地球の大気には酸素がおよそ20%含まれている。多くの生命が生きていけるのはそのおかげだ。しかし、できたばかりの46億年前の地球の大気にはほとんど酸素が含まれておらず、24~22億年前に急激に増えたことが地質学的な記録からわかっている。

その理由は、光合成を行うシアノバクテリア(藍色細菌)が海で増えたからと考えられている。だが、光合成を行う微生物はもっと前から地球に存在しており、だとしたらなぜこの時期に大量に酸素が増え始めたのかは大きな謎だった。

このたび、その謎にまつわる驚くべき新説が発表された。

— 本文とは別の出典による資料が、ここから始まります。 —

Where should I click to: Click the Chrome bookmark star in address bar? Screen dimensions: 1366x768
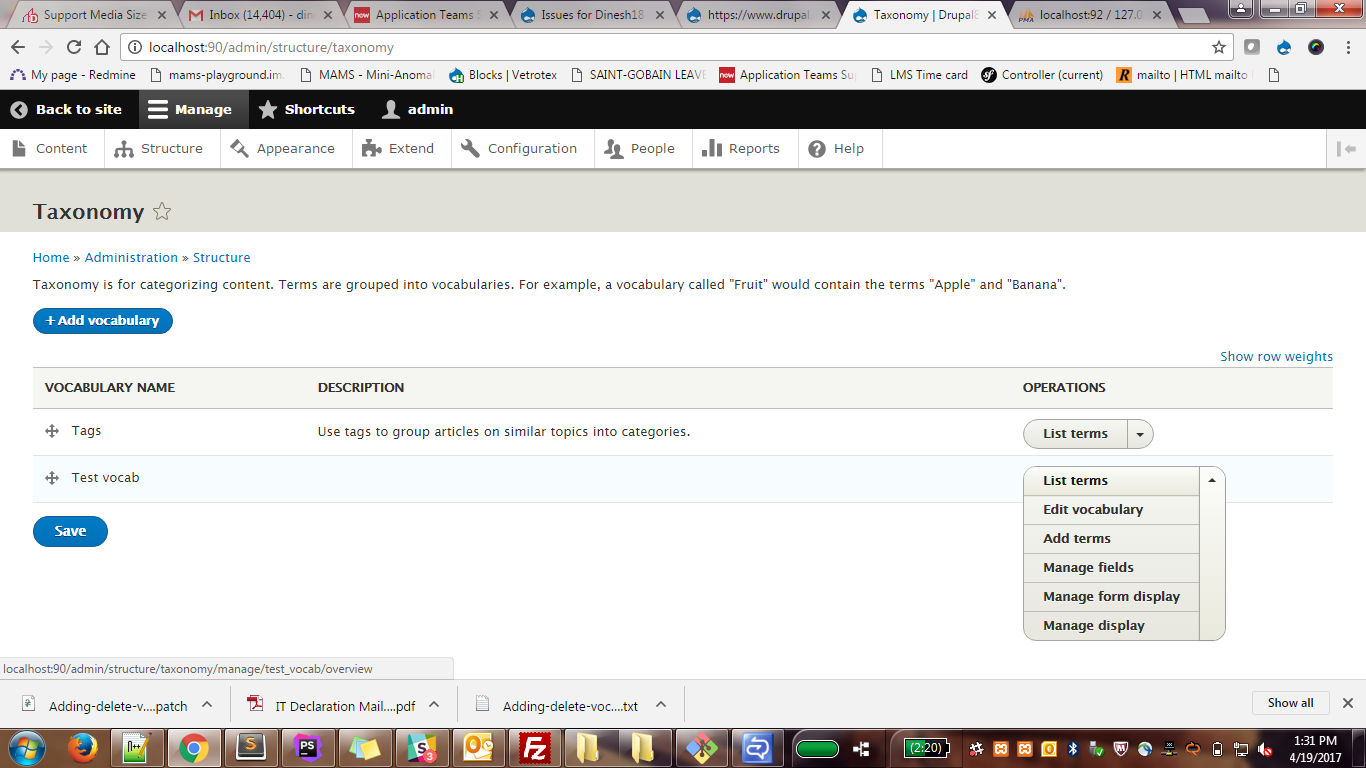click(x=1219, y=47)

ドイツ、マックス・プランク海洋微生物学研究所のジュディス・クラット氏と米ミシガン大学の共同研究者らは、地球の酸素が急増したのは1日の長さが長くなったから、すなわち、地球の自転が遅くなったからである可能性を、2021年8月2日付で学術誌「Nature Geosciences」に発表した。

大気中の酸素濃度の上昇と自転速度の変化は、それぞれ何十年にもわたって研究されてきた。だが論文によると、両者が結び付けて考えられたことはこれまでなかったという。

地球の自転が遅くなる理由

酸素濃度と自転速度の関係の前に、まず地球の自転が遅くなる理由を説明しよう。

地球の歴史において、1日の長さはこれまで大幅に伸びてきた。30億年以上前の地球では、1日はわずか6時間程度だったとも言われる。現在、1日が約24時間となっているのは、長い時間をかけて地球の自転が遅くなってきた結果だ。

その変化は潮の満ち引きと関係している。海のそばで1日過ごしたことがある人はおそらく、海岸で潮が満ち引きする様子を見たことだろう。あの一見穏やかな動きは、地球と月の間に生じる巨大なエネルギーから生まれるものだ。その結果、海に潮汐(ちょうせき)が生じて海水と海底との間に摩擦が生まれる。いわゆる「潮汐摩擦」だ。

潮汐摩擦は地球の回転エネルギーを奪うため、自転の速度が遅くなり、1日が長くなる。このプロセスは、何億年もかけて非常にゆっくりと進行するせいで、1日の長さの変化は容易には観測できず、また海底の地質記録を追跡するのも困難だった。

「5億5000万年前の地球の自転速度については、かなり確かなことがわかっています。というのも、貝にある成長線から1日の長さがわかるからです」と、米プリンストン大学の惑星科学者クリストファー・スポルディング氏は言う。「しかし問題はそれ以前の、サンゴや貝が存在しない時代です」

そんな太古の昔の地球の姿については、「モデルを使って検証を行います」と、米カリフォルニア工科大学の惑星科学者ウッドワード・フィッシャー氏は言う。「日長は規則正しく変化してきた歴史があり、その変化の方向性も把握しています。ただし、細かいことについてはあまり多くはわかっていません」

地球の自転速度を再現するモデルは数多く存在するが、1980年代末から用いられてきたあるモデルによると、1日の長さは着々と伸び続けた後、25億年ほど前に約21時間で安定し、その後は数十億年にわたってさほど変化しなかった。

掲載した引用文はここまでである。